Saturday, November 19, 2011

Amstahdam Amsterdam

Amsterdam was a contrast of the most disparate and unutterable present and past:

Anne Frank House with the family bedrooms, Peter's bedroom-stairwell, attic steps, and bookcase
the Dutch Resistance Museum
the streets where people were rounded up and hauled away by the Nazi's
the art of Van Gogh
diamond factories
windmills
flowers and clogs
riverboats and canals
Dam Square with magicians, Darth Vaders, and people painted gold
drugs and drinking
young men whose teeth resemble those of meth addicts
women for 40-50 euros
porn shop products displayed as front window dressing
Buddy, can you spare a dime?

American politically incorrect is Amsterdam's politically correct.
Phyllis in front of CAMEL store.

Van Gogh shows up everywhere - on bikes as well.
I went to the Van Gogh Museum.
Note the waffle cone - Van Gogh increases sales(?)

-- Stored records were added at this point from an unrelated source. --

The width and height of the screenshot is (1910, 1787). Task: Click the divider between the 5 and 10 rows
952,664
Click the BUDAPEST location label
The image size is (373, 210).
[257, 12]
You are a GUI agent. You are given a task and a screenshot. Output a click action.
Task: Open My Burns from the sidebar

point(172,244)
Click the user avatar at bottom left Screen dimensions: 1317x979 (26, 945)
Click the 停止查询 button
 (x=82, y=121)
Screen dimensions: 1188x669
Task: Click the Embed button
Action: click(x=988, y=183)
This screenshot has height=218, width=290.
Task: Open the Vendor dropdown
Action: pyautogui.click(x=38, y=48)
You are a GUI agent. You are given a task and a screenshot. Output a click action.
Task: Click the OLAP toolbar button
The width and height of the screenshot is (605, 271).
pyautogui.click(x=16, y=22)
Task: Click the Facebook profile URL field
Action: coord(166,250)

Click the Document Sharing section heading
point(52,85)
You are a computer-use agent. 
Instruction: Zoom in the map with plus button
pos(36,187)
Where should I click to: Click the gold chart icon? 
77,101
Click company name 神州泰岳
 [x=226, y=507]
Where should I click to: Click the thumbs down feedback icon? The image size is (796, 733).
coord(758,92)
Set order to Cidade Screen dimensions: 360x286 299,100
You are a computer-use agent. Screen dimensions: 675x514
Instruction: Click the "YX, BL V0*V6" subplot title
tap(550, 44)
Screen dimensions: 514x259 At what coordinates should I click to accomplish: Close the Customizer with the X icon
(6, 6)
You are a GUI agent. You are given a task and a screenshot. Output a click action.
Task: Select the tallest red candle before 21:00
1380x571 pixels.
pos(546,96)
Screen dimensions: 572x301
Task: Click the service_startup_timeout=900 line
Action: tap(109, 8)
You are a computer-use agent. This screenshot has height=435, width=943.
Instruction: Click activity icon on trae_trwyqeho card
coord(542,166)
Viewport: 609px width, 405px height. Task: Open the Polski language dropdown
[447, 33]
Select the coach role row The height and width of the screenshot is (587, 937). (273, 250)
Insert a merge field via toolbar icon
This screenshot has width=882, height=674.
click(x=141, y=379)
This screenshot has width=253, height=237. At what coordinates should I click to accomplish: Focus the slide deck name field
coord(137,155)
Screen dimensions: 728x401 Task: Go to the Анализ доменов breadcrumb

The architecture is reminiscent of Universal Studios with false fronts (the curly-cue peaks).
The New Church or De Nieuwe Kerk at Dam Square
Oddest display inside a cathedral
300 silver naked women and designer wedding dresses
Is this wedding dress like a brown paper bag where you cannot see the intended?
Politically incorrect and odd
The Van Loon double-canal house - one of the sixeen founders of the Dutch East India Trading Company in 1602. House-gardens-stables are bordered by two canals. The red-head eccentric aunt lived in the house even when it was designated a tourist site and opened at 10 a.m. for tours. Asked to vacate by the time the doors opened to the public, she surprised many a tourist when they opened the door and found her sleeping in bed.
She reminds me of my red-haired aunt who is as colorful and eccentric.
Phyllis bought flowers at the flower market.
Our room had a double bed, sink, and scant floor space.
We moved the chair to get to the sink, and again to get out the door.
There was so much "smoke" in this hostel we could lay in bed and get high.
The smoke alarm went off at 2 a.m. from party-ers.
Amsterdam was the 2nd Hostel from Hell.
(a young man passed out with feet barring our door and
 his head barring the bathroom door)

Vowels trip the American tongue.

One last wedding picture in the cathedral - this is a TRAIN - as in dragged behind a wedding gown.
Poor man's paint - originally black from tar.

Red Light District without the women...

When one walks by, he is literally 18" from the skimpily-clad woman.
She will beckon the men directly but have zero eye-contact with women.

Canals, houseboats, flowers
One of the many ways to get hit - the lanes and streets were "kill zones"
Dead skin removal by guppies
Outdoor tubs of goldfish that nibble dead skin.
Vend-o-mats: burgs, sandwiches, fries, pastries, puddings.
I saw these in the late 70s at one of the Smithsonian cafeterias
when I worked at the Lincoln Memorial.
Amsterdam's vend-o-mats did a brisk business because it was cheap.

2 comments:

  1. Vend-o-mats do a brisk business because they are cheap or because so many people have the munchies?

    ReplyDelete
  2. You're right. I should have included laughter and song, especially country music!